Under the FMLA, if an employee fails to return to return to work because of the continuation, recurrence, or onset of a serious health condition of the employee or the employee’s family member which would otherwise entitle the employee to FMLA leave, the employer cannot recover the employer’s share of health premiums. The FMLA amendments apply this same exception to employees who are on Military Family Leave. The DOL recognizes, however, that a “serious injury or illness” of a servicemember that entitles an employee to Military Family Leave is not the same as a “serious health condition” under the Proposed Regulations. Accordingly, the DOL anticipates that it will need to clarify how this exception applies to Military Family Leave in the final regulations and asks for comments regarding this issue.

Qualifying Exigency Leave. Under the FMLA amendments, an employee of a covered employer also may take up to twelve weeks of leave in any twelve month period in the event of a “qualifying exigency” arising from the fact that a spouse, son, daughter, or parent of the employee is on active duty or ordered to active duty in the armed forces in support of a military operation. This provision is not effective until the DOL issues final regulations, but the DOL encourages employers to provide this type of leave to qualifying employees in the interim.

What Should Employers Do Now?

Review FMLA Policies and Related Documents. Employers should inventory all of their FMLA policies, handbooks, notices, forms and other related documents to determine what revisions are needed to incorporate the Military Family Leave provisions. As part of this review, employers should take this opportunity to confirm that their FMLA policies and related documents correctly reflect the treatment of an employee’s benefits during FMLA as outlined in the Proposed Regulations.

Review Plan Documents and Summary Plan Descriptions.
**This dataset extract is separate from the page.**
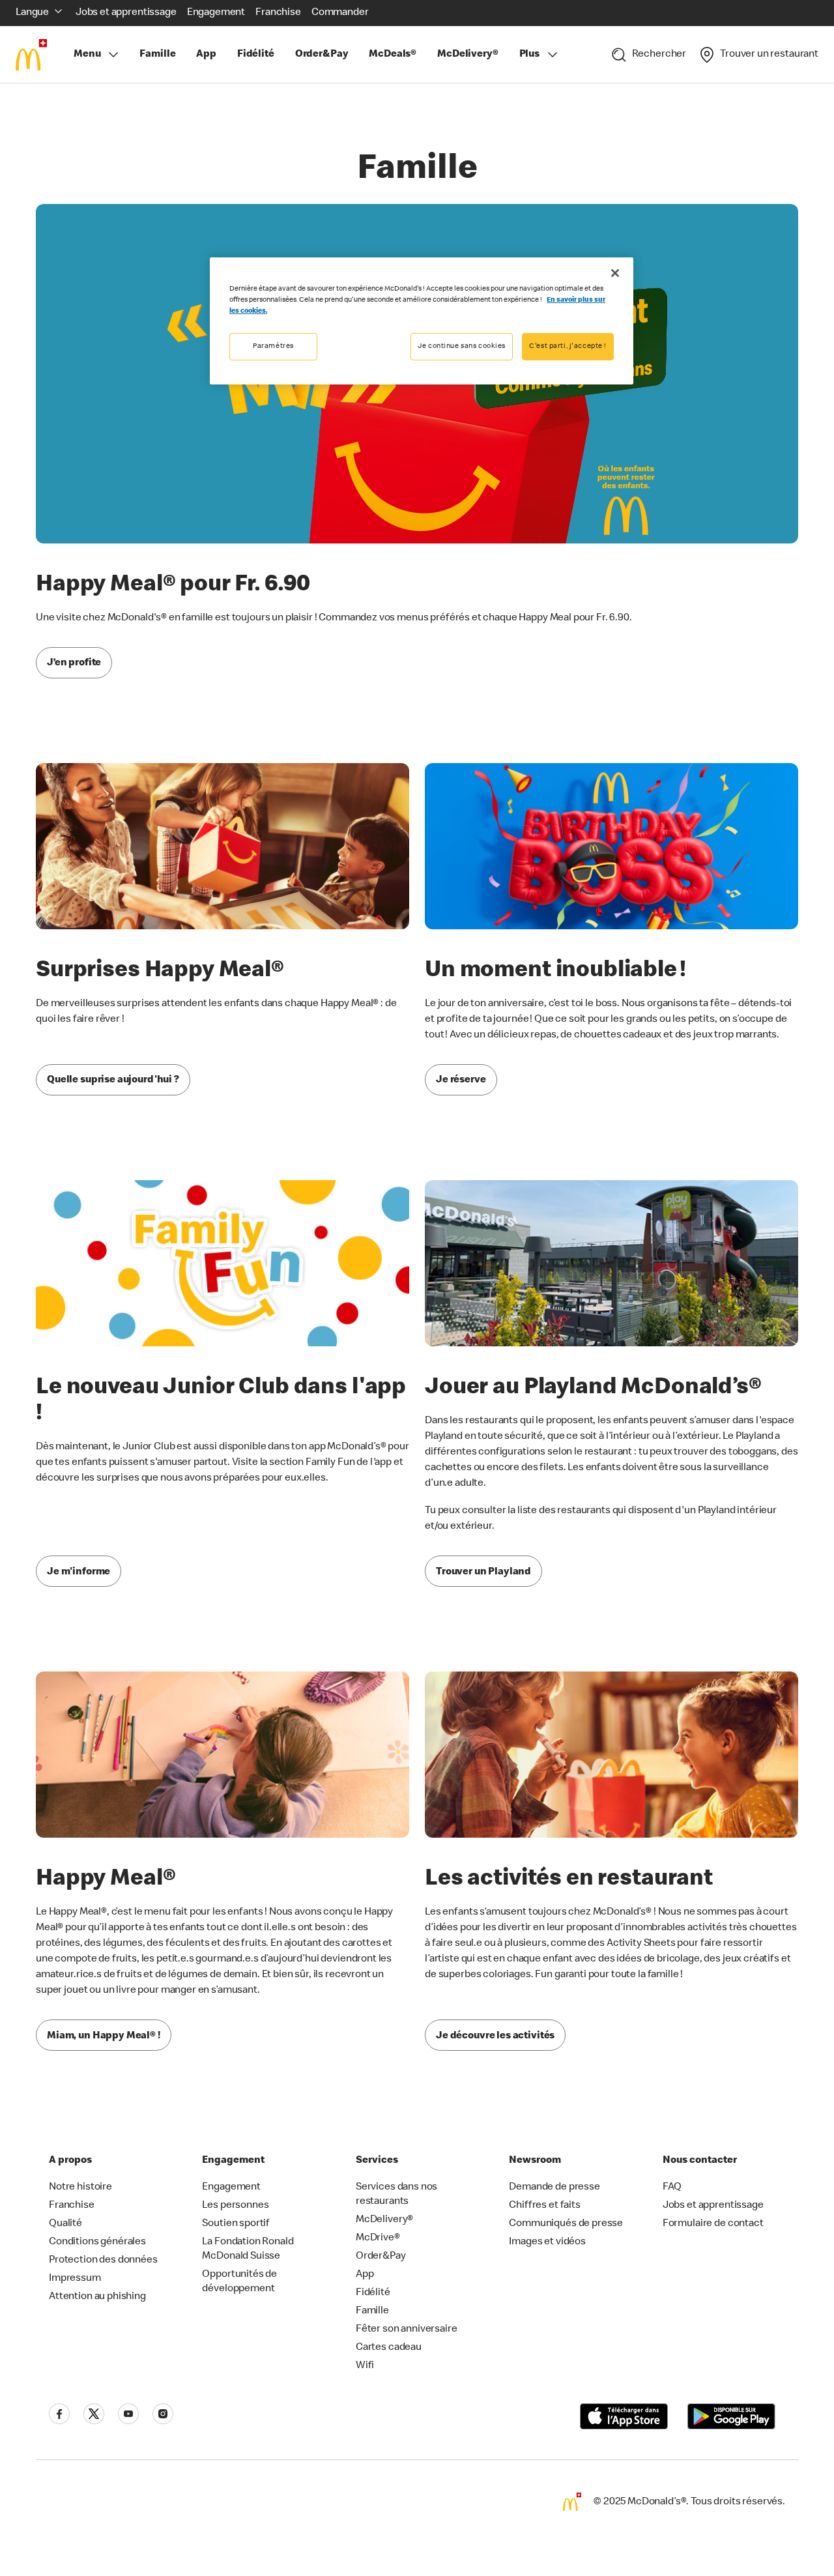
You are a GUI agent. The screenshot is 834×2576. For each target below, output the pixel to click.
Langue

Employers should review their health and welfare plan documents, summary plan descriptions and other related documents to ensure that the documents are amended to incorporate the changes required by the Military Family Leave provisions. Until final regulations are issued regarding the FMLA amendments, employers are expected to comply with the NDAA in good faith and may look to their existing FMLA policies for guidance as to how the military-related FMLA leaves should be administered. In that regard, employers should confirm that their plan documents provide for benefits to continue consistent with the Proposed Regulations for an employee taking Military Family Leave. Because Military Family Leave lasts for a longer period than other FMLA leaves (26 weeks instead of 12 weeks), employers may need to amend their plan documents, insurance policies and other related documents to provide for such benefits during the leave.

Consider Adopting the Qualifying Exigency Leave Provisions. Although Qualifying Exigency Leave is not effective until the DOL issues final regulations, the DOL encourages employers to comply with the Qualifying Exigency Leave provisions now. Employers who elect to provide Qualifying Exigency Leave before the issuance of final regulations should confirm the treatment of their insured coverages during this leave, because their insurance policies may only cover leave required by FMLA.